The game introduces Prosperity, the new home base of Hope County’s community, and – for some reason – entirely your responsibility to maintain as The Protagonist Who Just Kind of Conveniently Turned Up So Everybody Else is Off the Hook, Lol. This includes finding and recruiting specialists, and upgrading facilities with looted resources to expand your inventory of available things. Upgrading the Workbench, for example, will unlock additional and improved guns, upgrading the Expeditions camp unlocks fast travel destinations, and upgrading the Cartographer unlocks… bonus maps. Some facilities are more immediately useful than others, I suppose, but these home base improvements keep you busy between missions and provide a meaningful sense of progression so that’s an A+ innovation for the series.
There’s also a junkyard demolition derby. A junkyard demolition derby, you guys.
Far Cry New Dawn also adds some zany new guns into the mix, but – because this is the end of everything, remember – you’ll mostly have to scavenge scrap for parts to build and level up your gear. The buzz-saw launcher is an instant must-have that I kept with me throughout the game, dissecting enemies with a grotesque but sort of mesmerising elegance, but as with Far Cry 5, I also relied on the subtle sophistication of a bow. The problem with this otherwise totally versatile loadout, however, is that I got stuck in a boss encounter in the game’s finale and after a number of frustrating fails and swears, had to quit out, completely reorganise my things, and start the mission over. I’d managed to accumulate enough this and that to purchase the necessary – and drearily ordinary – arsenal of LMG, shotgun, and assault rifle without extra chores, but less scrupulous savers could find themselves in big trouble here. Besides, a boss encounter? Like, a legit boss-with-mega-hit-points-and-spells-and-stuff encounter? In a Far Cry game? Um, thanks but no.

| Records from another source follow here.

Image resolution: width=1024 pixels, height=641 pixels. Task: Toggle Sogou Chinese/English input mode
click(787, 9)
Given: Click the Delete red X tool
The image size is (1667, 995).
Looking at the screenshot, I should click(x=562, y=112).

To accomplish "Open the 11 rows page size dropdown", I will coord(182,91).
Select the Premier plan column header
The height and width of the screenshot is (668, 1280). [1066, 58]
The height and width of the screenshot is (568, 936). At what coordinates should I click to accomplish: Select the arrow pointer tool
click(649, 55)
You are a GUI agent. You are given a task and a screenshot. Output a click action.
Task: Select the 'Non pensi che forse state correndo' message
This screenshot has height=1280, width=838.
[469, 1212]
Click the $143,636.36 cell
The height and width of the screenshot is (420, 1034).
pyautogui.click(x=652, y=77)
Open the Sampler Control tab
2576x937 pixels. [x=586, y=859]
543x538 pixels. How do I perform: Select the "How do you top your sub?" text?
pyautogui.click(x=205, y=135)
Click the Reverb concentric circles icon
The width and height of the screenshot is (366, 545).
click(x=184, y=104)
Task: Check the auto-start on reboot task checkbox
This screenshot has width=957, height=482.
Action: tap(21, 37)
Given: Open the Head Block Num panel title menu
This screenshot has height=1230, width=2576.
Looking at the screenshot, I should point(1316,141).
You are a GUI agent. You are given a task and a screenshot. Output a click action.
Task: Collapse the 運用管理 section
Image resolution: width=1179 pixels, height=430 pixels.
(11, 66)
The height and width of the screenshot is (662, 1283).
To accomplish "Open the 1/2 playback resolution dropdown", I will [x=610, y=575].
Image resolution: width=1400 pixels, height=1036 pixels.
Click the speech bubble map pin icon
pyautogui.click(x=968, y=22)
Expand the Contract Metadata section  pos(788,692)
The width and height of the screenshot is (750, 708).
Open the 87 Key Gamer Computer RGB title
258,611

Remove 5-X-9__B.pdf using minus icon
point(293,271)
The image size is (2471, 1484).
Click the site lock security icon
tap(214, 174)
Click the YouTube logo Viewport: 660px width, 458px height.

And it’s not the only issue. Critics were divided on Far Cry 5’s absurd premise and conclusion, but I loved it. This one? Not so much. The premise is equally preposterous, but the conclusion lacks in… I dunno, conclusion. Ostensibly, the psycho twins make for a unique and intriguing villain ensemble, but unless I missed some important (collectible, but it’s not an excuse?) exposition, they don’t make sense. And by definition, maybe, psychos don’t have to make sense – but the cutscenes seem to imply that there’s more to this campaign of carnage, some bleak inheritance of domestic disorder, a scandalous family secret, perhaps – but that’s it. Implication. And not the English class book assignment but-okay-but implication that provokes thoughtful analysis and introspection, but instead superficial pretensions of plot that end abruptly without even a moment of almost-epiphany. It’s probably also a metaphor, but it doesn’t matter. And I’m not counting what happens with The Father and Eden’s Gate, because it doesn’t matter either. That’s probably a metaphor too, but so what? It doesn’t matter. Roll credits, and get back to slapping mutant moose for XP. Far Cry 5’s finish might’ve been questionable, but Far Cry New Eden’s is an anticlimax. And with so much potential wasted, that’s even worse.
And it sucks, because Far Cry New Dawn is a lot of fun. With its gaudy, idiosyncratic same-but-different sandbox of silly anarchy and cartoonish ultra-violence, its cast of eccentric characters, and its infinite to-do list of stupid shit, the game is a compelling diversion from the austere drama of other recent franchise FPSes like Call of Duty and Battlefield. I love the silly anarchy and cartoonish ultra-violence, the eccentric characters and stupid shit – that’s what Far Cry is about – but I also want it to matter. Even dropping bombs matters. The twins should’ve dropped bombs. That would matter, because whatever our endeavours and accomplishments and profound existential realisations, everybody is going to die and it doesn’t matter. That’s probably a metaphor.